In a manner similar to that adopted by the defense in the Treason Trial, which sought to dismiss all expressions of violent intent as outside ANC policy, the defense in the Rivonia trial argued that even acts by Umkhonto members could not be ascribed to the accused if the members had violated instructions against endangering human life. Although witnesses for the prosecution testified to such instructions, Yutar talked of murder and attempted murder. The defense reacted with outrage because no specific allegations were made. The judge agreed that other organizations as well as Umkhonto were committing sabotage, sometimes on the same targets, and that only a small proportion of the 193 acts of sabotage (none of which had resulted in loss of life) had been proved to be the responsibility of Umkhonto.
Potentially more important was the judge’s agreement that the ANC and Umkhonto were two separate though overlapping organizations, despite a governmental proclamation during the trial that the ANC was the same as Umkhonto. The distinction between the two organizations was important for every ANC member who might be charged in the future, because the maximum penalty for membership in an unlawful organization was ten years in prison, whereas the penalty for sabotage could be death.

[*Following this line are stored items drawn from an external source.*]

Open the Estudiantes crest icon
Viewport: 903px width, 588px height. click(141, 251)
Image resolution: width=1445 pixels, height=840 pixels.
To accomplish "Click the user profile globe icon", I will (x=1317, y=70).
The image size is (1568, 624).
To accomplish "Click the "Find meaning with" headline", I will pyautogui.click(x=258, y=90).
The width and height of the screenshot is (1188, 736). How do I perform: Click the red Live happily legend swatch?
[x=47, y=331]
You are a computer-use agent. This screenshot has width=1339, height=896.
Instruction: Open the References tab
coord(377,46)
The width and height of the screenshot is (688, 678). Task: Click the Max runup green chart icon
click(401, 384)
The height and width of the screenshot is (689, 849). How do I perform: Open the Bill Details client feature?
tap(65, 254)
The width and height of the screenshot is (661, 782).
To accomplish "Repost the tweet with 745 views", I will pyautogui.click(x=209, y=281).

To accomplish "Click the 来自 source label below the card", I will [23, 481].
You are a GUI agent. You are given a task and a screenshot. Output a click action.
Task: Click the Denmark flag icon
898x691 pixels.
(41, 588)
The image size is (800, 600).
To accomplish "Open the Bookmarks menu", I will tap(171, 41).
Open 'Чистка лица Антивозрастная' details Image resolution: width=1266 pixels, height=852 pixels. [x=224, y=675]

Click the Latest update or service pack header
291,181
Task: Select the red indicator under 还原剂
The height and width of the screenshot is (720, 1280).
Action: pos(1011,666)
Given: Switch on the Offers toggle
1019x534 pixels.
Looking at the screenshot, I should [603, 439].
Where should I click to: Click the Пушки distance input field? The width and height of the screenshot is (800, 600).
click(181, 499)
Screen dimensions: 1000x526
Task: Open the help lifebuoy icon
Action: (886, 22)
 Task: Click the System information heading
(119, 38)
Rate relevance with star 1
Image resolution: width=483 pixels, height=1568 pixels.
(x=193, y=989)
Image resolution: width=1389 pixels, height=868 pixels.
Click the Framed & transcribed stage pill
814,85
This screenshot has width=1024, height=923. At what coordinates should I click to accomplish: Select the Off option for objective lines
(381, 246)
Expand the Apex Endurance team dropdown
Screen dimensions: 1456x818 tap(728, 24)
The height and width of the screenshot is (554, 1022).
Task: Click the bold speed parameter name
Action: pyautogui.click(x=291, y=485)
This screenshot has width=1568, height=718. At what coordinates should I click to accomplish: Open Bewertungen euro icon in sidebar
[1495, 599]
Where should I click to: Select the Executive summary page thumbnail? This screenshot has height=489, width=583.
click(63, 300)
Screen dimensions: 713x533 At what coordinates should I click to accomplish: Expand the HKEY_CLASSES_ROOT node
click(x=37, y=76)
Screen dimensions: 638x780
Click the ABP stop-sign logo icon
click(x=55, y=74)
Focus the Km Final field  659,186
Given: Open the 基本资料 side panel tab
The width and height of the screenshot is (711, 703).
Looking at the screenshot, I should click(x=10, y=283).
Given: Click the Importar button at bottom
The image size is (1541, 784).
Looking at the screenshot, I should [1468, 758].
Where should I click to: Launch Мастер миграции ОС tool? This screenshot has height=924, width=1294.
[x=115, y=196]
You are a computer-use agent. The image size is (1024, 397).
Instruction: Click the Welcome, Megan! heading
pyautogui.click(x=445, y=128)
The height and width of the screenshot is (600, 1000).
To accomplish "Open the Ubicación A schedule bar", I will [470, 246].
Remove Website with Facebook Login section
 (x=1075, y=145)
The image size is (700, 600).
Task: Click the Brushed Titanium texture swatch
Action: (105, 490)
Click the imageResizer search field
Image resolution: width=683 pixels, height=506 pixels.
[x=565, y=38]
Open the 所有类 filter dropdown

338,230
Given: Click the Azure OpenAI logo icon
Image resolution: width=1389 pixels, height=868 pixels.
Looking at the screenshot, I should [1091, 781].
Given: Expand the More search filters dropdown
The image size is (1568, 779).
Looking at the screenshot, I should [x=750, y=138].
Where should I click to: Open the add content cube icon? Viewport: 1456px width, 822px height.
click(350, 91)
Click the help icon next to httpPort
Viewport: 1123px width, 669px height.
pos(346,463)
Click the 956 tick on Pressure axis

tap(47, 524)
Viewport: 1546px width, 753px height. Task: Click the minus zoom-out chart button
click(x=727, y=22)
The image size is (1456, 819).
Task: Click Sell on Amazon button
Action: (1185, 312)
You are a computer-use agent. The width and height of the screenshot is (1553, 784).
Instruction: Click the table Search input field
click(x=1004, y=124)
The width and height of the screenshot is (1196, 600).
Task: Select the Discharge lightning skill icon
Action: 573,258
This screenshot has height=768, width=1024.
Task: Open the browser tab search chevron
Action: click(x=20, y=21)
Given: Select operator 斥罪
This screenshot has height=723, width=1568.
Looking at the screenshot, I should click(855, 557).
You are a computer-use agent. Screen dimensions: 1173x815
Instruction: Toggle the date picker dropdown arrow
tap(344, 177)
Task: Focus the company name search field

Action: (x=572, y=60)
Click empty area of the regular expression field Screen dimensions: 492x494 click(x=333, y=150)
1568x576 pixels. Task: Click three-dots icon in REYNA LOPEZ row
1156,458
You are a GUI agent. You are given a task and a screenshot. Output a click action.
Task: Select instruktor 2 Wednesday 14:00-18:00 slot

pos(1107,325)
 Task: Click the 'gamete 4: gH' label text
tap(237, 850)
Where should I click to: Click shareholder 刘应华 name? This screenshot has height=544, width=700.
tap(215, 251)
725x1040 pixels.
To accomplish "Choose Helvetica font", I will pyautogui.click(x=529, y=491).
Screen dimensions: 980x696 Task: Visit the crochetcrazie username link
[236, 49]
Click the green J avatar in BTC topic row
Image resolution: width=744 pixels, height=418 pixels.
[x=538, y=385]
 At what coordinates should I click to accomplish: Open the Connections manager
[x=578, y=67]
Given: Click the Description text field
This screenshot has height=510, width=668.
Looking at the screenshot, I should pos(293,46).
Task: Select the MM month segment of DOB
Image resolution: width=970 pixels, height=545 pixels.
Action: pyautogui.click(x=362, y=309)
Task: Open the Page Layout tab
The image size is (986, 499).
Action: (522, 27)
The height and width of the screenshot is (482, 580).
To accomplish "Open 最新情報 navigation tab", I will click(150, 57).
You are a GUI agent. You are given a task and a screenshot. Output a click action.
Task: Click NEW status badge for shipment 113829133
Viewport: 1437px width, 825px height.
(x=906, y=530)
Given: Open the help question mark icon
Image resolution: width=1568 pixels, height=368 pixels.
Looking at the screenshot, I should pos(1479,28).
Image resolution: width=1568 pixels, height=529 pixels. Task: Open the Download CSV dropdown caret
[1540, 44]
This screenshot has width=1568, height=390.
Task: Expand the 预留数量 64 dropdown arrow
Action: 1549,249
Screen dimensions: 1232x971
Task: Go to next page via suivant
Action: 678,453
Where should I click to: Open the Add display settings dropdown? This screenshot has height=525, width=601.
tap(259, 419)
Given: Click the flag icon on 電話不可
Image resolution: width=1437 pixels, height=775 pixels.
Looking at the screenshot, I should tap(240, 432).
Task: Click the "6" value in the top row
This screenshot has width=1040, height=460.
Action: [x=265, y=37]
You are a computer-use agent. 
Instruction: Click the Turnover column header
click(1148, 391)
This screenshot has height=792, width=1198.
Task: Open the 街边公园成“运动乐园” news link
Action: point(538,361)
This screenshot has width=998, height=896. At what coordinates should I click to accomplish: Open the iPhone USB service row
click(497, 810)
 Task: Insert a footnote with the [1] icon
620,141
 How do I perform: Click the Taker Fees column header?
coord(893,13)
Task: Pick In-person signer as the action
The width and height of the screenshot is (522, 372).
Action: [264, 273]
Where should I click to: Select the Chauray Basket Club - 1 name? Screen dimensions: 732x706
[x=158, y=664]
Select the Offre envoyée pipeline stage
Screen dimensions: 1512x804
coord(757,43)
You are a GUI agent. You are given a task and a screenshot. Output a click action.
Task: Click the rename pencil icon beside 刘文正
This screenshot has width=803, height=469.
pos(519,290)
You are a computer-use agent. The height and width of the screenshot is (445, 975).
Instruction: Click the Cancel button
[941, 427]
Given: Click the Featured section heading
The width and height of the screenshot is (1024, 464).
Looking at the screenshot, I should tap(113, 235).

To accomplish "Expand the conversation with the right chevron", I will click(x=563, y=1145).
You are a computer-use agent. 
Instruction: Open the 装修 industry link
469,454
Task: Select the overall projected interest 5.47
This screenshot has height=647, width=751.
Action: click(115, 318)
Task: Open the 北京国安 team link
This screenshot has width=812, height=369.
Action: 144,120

These gratifying gains hardly compensated, however, for the shattering effect on all the accused (except Kantor) of the detailed testimony of “Mr. X,” who was Bruno Mtolo, the most active saboteur in Natal. He was the leading witness among 173 witnesses for the prosecution. Mtolo, a member both of the ANC and of the Communist Party, had become disaffected with Umkhonto, claiming that its leaders pursued selfish interests and disregarded the welfare of their followers. The judge considered him a reliable witness, and the defense, an extraordinarily impressive witness of phenomenal memory and very quick mind. The defense also insisted, however, that his testimony was a distorted mixture of fact and fiction, and Mandela expressed to his lawyers anger at Mtolo’s smearing of the ANC and Umkhonto as Communist.
Most distressing, however, was Mtolo’s readiness to “go out of his way to implicate people who were not even suspected by the police … [and his volunteering of] an enormous amount of information.” After his release, an Afrikaans publisher brought out an autobiography in which Mtolo suggested that “there must be some higher reason” for the presence of whites and other races in South Africa and concluded with an appeal to Lutuli as the leader of “the Zulu nation” to draft a new ANC policy “acceptable to the people but also to the white Government.”